1.3.09

PIL/IEL updates

(these updates were taken from various sources)

> Last 2 February 2009, the International Criminal Tribunal for Rwanda Appeals Chamber rendered its judgment in the case (No. ICTR-01-74) against François Karera, former Prefect of Kigali-Rural. In a judgment handed down on 7 December 2007, the Trial Chamber had convicted Karera of one count of genocide and two counts of crimes against humanity (extermination and murder). He was acquitted of one count of complicity in genocide, which was charged as an alternative to the genocide count. The Trial Chamber sentenced Karera to life imprisonment. In its decision, the Appeals Chamber confirmed Karera's conviction and sentence, though it allowed his appeal in regard to several particular findings made by the Trial Chamber. For a copy of the judgment, click here.

> Last 26 February 2009, the International Criminal Tribunal for the former Yugoslavia Trial Chamber rendered its judgment in the case (No. IT-05-87) against Milan Milutinović, Nikola Šainović, Dragoljub Ojdanić, Nebojša Pavković, Vladimir Lazarević, and Sreten Lukić. The accused were senior Serbian officials who were charged with crimes against humanity (deportation, forcible transfer, murder, and persecution) and war crimes (murder) for acts allegedly committed in Kosovo during the first half of 1999. In its decision the Trial Chamber found Šainović, Pavković, and Lukić guilty of crimes against humanity and war crimes. They were each sentenced to twenty years imprisonment. Lazarević and Ojdanić were convicted of crime against humanity and sentenced to fifteen years each. Milutinović was acquitted. For copy of the third amended indictment, click here; for copy of the judgment, click here, here, here, and here.

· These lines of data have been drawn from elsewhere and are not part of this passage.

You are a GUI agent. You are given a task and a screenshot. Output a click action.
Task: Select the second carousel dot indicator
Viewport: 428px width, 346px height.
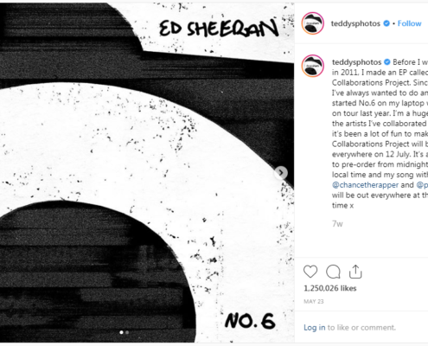[127, 332]
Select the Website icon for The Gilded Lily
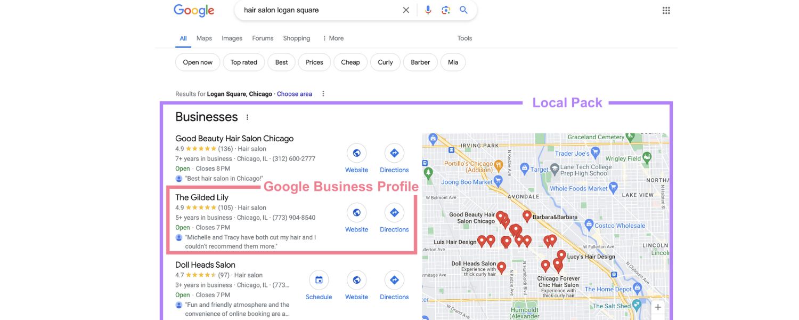The width and height of the screenshot is (799, 320). pos(356,212)
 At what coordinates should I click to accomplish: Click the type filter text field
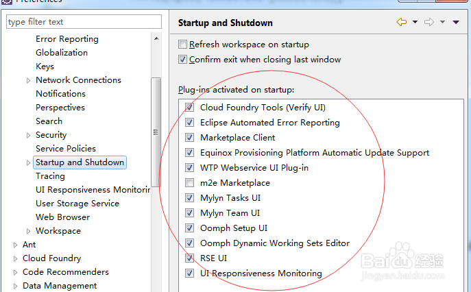(x=84, y=22)
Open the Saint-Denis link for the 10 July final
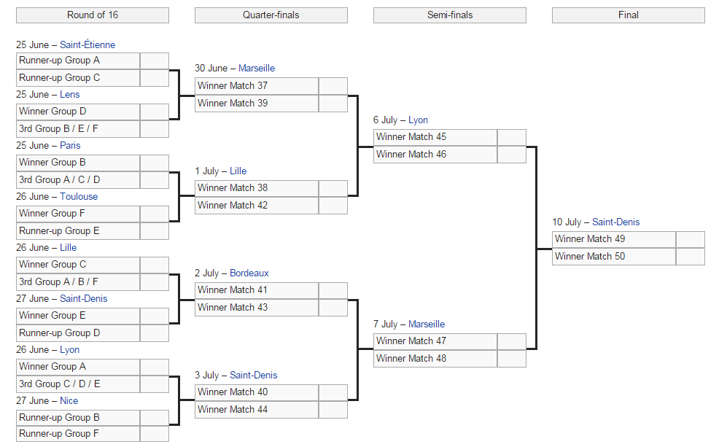The width and height of the screenshot is (727, 447). (x=616, y=222)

> The European Union is preparing to impose temporary anti-dumping and anti-subsidy duties on US biodiesel following repeated complaints from the European Biodiesel Board, which maintains that US subsidies for its domestic biodiesel producers unfairly undercut European competitors in their home market. If the European Commission, the executive body of the EU, decides at its upcoming meeting on 3 March to impose the duties, the measures will take effect nine days later and will last six months, according to an EC document obtained by Dow Jones Newswire. At that point, the Commission will need to win the approval of EU national governments if it wishes to make the measures permanent. The complaint is focused on a US subsidy that offers domestic producers a tax credit of US$ 1 per gallon of biodiesel produced. The European Biodiesel Board, or the EBB, argues that this support has triggered a flood of under-priced US imports into the EU and caused European producers to lose market share.

> The Indian government has effectively licensed 200,000 local treatments as ‘public property’, making the local remedies free for everyone to use, but not to be branded for sale. This initiative follows the discovery by scientists in Delhi of the extent of “bio-prospecting” of natural remedies by foreign companies. The UK’s Guardian newspaper reports that an investigation of government records revealed that 5,000 patents had been issued, at a cost of at least US$ 150 million for “medical plants and traditional systems.” “More than 2,000 of these belong to the Indian systems of medicine,” claims Vinod Kumar Gupta, head of the Traditional Knowledge Digital Library. The discovery raised the question of why multinational companies are spending millions of dollars to patent treatments that they claimed were ineffective, Gupta said. “The problem with traditional medicines is that, yes it is known about within, say, sometimes a very small community,” legal expert Patricia Loughlan explained in an interview with Australia’s ABC News. “So big pharma can go into, say, India…and engage in what is sometimes called ‘bio-prospecting’ or ‘bio-piracy’,” she said. “They get this traditional knowledge and they patent it themselves and then start making monopoly profits from this patent for something that in effect they didn’t invent. They got the knowledge from someone who invented it say 500 years ago.” In Brussels alone there have been 285 patents for medicinal plants well known in Indian medical systems, principally ayurveda, unani and siddha, the investigation revealed.

> Gregory Shaffer of the University of Minnesota has posted Power, Governance and the WTO: A Comparative Institutional Approach. Abstract:

"The paper contends that, since all institutional processes are characterized by bias, institutional analysis-whether conducted from a normative or strategic perspective-should be comparative, the key question being how parties participate, or otherwise are represented, in an institutional context in comparison with its alternatives. As the paper shows, because of the open-ended nature of WTO rules, the WTO Appellate Body itself can engage in comparative institutional analysis and consider institutional alternatives in terms of their relative biases. The issue is not whether biases exist (they exist in all institutional contexts), but rather, what are the effects of an institutional process on participation in the weighing of competing concerns compared to its non-idealized institutional alternatives. The paper demonstrates the effects of institutional choice through its assessment of one of the WTO Appellate Body's most controversial decisions, one which has been referred to as a constitutional-like case for the WTO and global governance-the United States shrimp-turtle case. The case involved the interaction of domestic and international trade, environmental, and development concerns."